The moves, unusually progressive for a banking company, suggest that PNC is working to rival the best nonbank brokerages, industry experts said.

"More than other banks, PNC has the investment business on the forefront," said Amy J. Errett, chairman of the Spectrem Group, a San Francisco-based consulting group. "It doesn't surprise me that they would be pushing faster and further ahead."

PNC's Personal Asset Management Account is one of only a handful of bank-run cash management products modeled after a similar type of account offered by Merrill Lynch & Co.

A popular product with consumers, it brings together mutual fund, checking, and debit accounts under one statement, usually administered by a brokerage. But only a handful of banks now offer them, including Wells Fargo & Co., and Bank of New York Co.

Joel Calvo, president and chief executive of PNC Brokerage, said that the company's cash management account could become the cornerstone of PNC's investment business. Indeed, the brokerage will begin a marketing campaign after Jan. 1 to market the product.

"Customers want to consolidate their accounts, to have all the information there in front of them," Mr. Calvo said. "This is the direction they're going in."

Unlike other cash management accounts, PNC's will not charge investors to reinvest dividends, and will sweep excess cash into a designated money market mutual fund on a daily basis, he said.

A. Stewart Rose, principal of the Boston-based consulting firm that bears his name, said that developing and maintaining cash management accounts is an expensive proposition for brokerage units.

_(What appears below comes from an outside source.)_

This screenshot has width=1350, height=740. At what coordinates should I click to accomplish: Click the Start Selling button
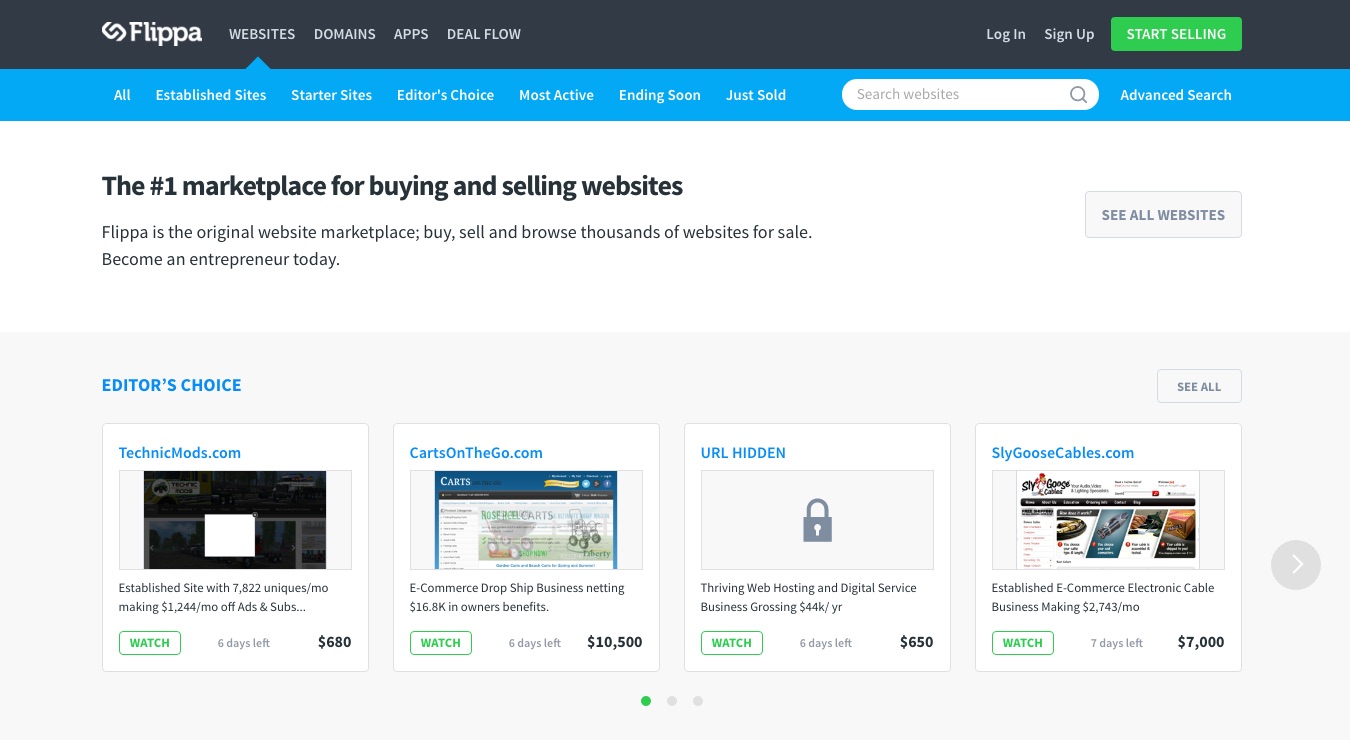tap(1176, 34)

"There is a lot of time and money that goes into building these operations," Mr. Rose said. "There are systems integration issues and a variety of complex transactions" that have to be addressed.

Mr. Calvo said the brokerage's clearing firm, BHC Securities, Philadelphia, is providing record keeping and systems support for the cash management product.

PNC plans to open another stand-alone investment center sometime during the first half of 1996, this time in Philadelphia, Mr. Calvo said.